Gosh! That sounds so stupid to be upset about being 18th… Should Harvard complain that that they are 3rd?
They’re smart enough to not do it out loud. But trust me: somebody, somewhere in Cambridge MA has been tasked with figuring this out.
As someone noted (very far!) upthread, some schools with very low Pell enrollment rates (Duke, Caltech) stayed stable. The scoring system doesn’t give points to schools that are graduating Pell recipients at meaningfully lower rates than non-Pell.
The other thing that hurt Vanderbilt, and I would not have known this had it not been for its tantrum letter!, is that they had been counting some expenditures from its $6 billion hospital system as undergraduate resources, and apparently USNWR disallowed that this year. This could have cost WUSTL, Emory, NYU, and others points as well.
I can only imagine now panic at Northeastern… They are out of top 50…
They might wholesale rebrand themselves as Northwestern and pass themselves off as the real Northwestern
Tulane’s chancelor on Zoom call with Vanderbilt’s Chancelor:
" You think you have it bad? We’re now #73 and behind Stony Brook. Where’s Stony Brook?!.. And Rutgers. Isnt Rutgers the school nobody in NJ wants to attend??"
Wow, Tulane really got hurt.
Yes, although large research output and big grad programs are at least pretty well-correlated.
Reversion to the mean, isn’t it?
At a high level, a lot of research university measures are correlated for more or less obvious reasons. Resources per student, revealed preferences, selectivity/student numbers, research output, various reputational measures . . . .
Basically, if you have enough money, you can buy the other things, and improve your reputation. And then you will tend to get more gifts or state support and such too, and the cycle feeds on itself.
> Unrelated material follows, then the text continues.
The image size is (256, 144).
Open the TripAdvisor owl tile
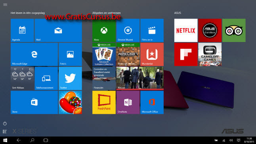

And I don’t necessarily think there is anything really wrong with that. But how that intersects with a given individual student’s goals is complex.
Still, it is not like I think the people who basically want to go to a rich research university where the expenditures per college student are a lot more than even full pay are being irrational. Very often, you can see where the money went.
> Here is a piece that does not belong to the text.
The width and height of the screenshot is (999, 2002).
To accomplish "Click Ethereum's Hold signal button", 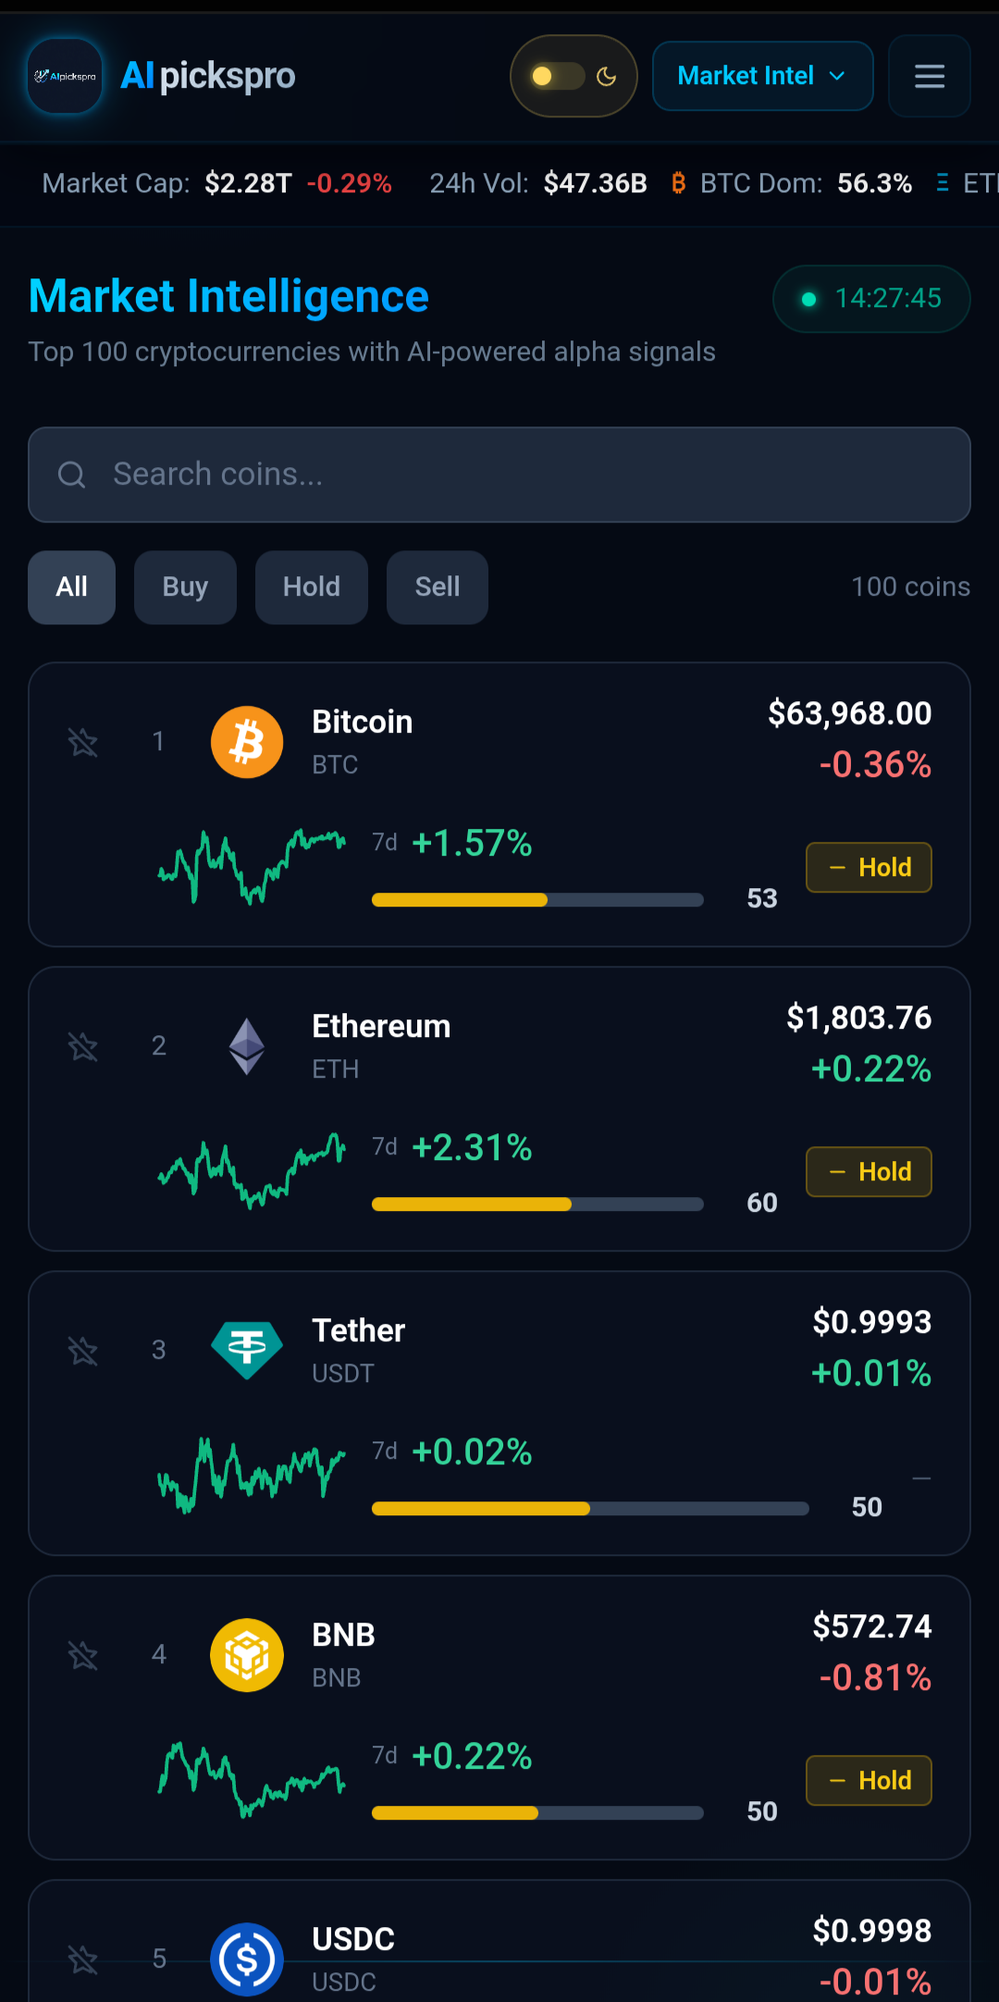I will (x=869, y=1172).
But in many cases, there are other ways of ALSO getting a good deal, it just depends a lot on the student. Like, in state at a decent flagship is also a good deal, but obviously you have to be in state. An LAC may be very competitive in this sense. And so on.
This has basically been going on since the early 1800s.
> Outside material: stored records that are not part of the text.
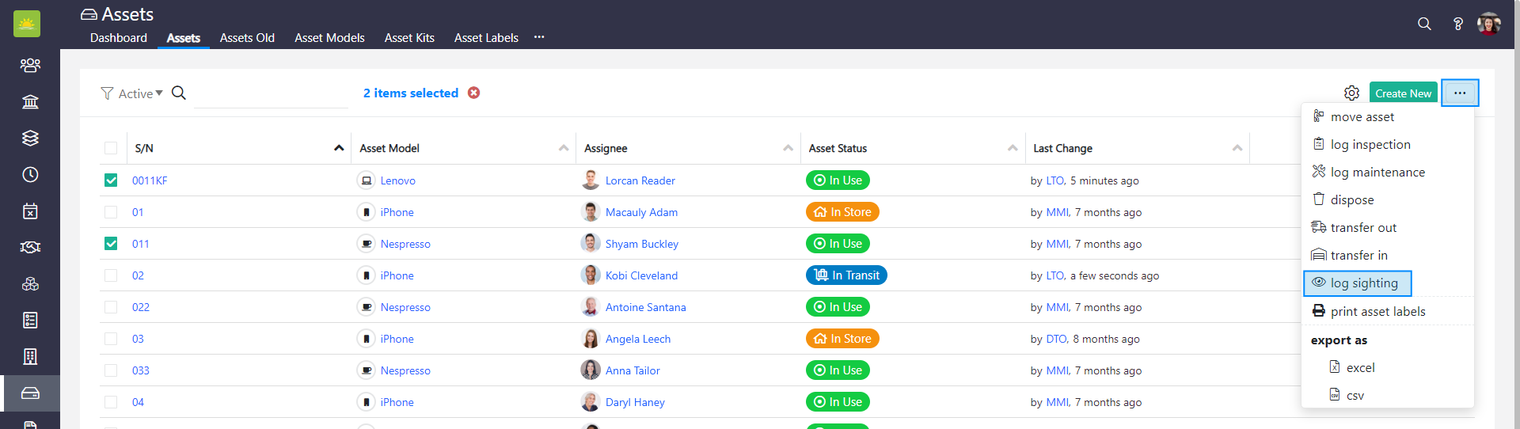1520x429 pixels.
Task: Click the search input field beside filter
Action: [x=271, y=94]
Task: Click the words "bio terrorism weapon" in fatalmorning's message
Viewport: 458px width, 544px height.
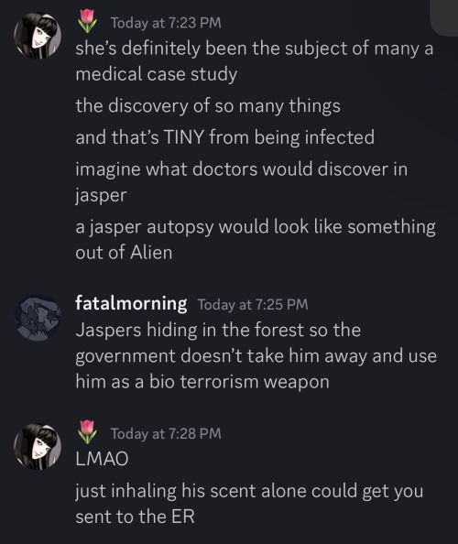Action: 239,382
Over time, some of what used to be LACs converted to research universities, like the Ivy League. Others stayed LACs (or at least mostly), but have identified some sort of niche market.
Overall, only something like 5% of comparable US students go to a SLAC. And with the growth in engineering as a share of degrees, I would not be surprised if that had declined somewhat. But still, I think in a lot of ways that shift is already complete, and the rest is now happening in small margins.
Virginia Tech is up. I think it deserves a new ranking. It was severely underanked in the past.
Only 8% Pell + a Pell graduation rate in the 70s, and possibly the same hospital expenditure correction mentioned by Vanderbilt.
Going to Pitt. Was hoping for a climb in the rankings but in-state tuition is still deciding factor either way.
Judging by the number of applications to schools throughout, say, the Top 40, of this category, I’d say they’re not going away anytime soon. This is a favorite canard of the “I hate small schools” crowd.
Yeah, what is sometimes called the “nationalization” of college applications benefits both the most prominent research universities and the most prominent LACs.
That said, pretty quickly once you start looking at more regional/local universities and LACs, you can see a very different picture emerge. That is because the total US 4-year college population is declining. And so far the decline has been relatively mild, but there is a looming “demographic cliff”.
So I doubt there is going to be some mass movement of that remaining 5% or so of people from LACs to research universities.
But I would not bet against a wave of consolidations following that demographic cliff hitting–among both.
I would say the top 50-60 LACS are not missing on enrolment.
Agreed. I picked “Top 40” because the original comment, not made by @NiceUnparticularMan but another poster, was that LACs that are not among the very elite were going the way of the Dodo. To me, “very elite” stretches out to T20 at best. Maybe I need to revise that range.
Well, students go not only to top very elite. Some really want to go to smaller but good quality schools.
Agreed.
Yeah, there are healthy ecologies of LACs where not all are super selective, or really well known by Great Aunt Mathilda, but they are fantastic choices for the right kids.
I prefer the term niche to elite because I think it basically captures the idea. Like, 99% of kids may not be interested in some particular sort of LAC, but if 1% are, that is over 100,000 kids to spread around. And it goes far in terms of the number of institutions, because they are small.